WHAT YOU ARE ASKED TO DO |
Keep the wording of the records intact as you retype them, and omit every image.

---------- EXTRACTED MATERIAL ----------

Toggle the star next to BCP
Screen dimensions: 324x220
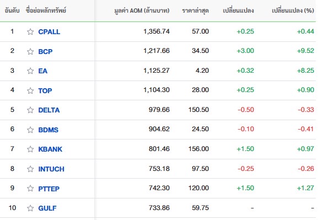click(30, 51)
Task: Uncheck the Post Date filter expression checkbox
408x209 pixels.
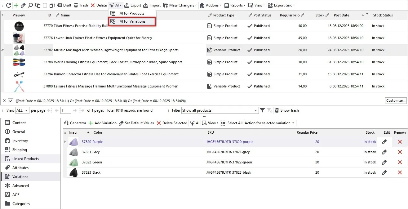Action: coord(11,100)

----------

ANSWER TO THIS PROBLEM |
Toggle the star next to BCP
Screen dimensions: 324x220
click(30, 51)
Task: Uncheck the Post Date filter expression checkbox
408x209 pixels.
Action: coord(11,100)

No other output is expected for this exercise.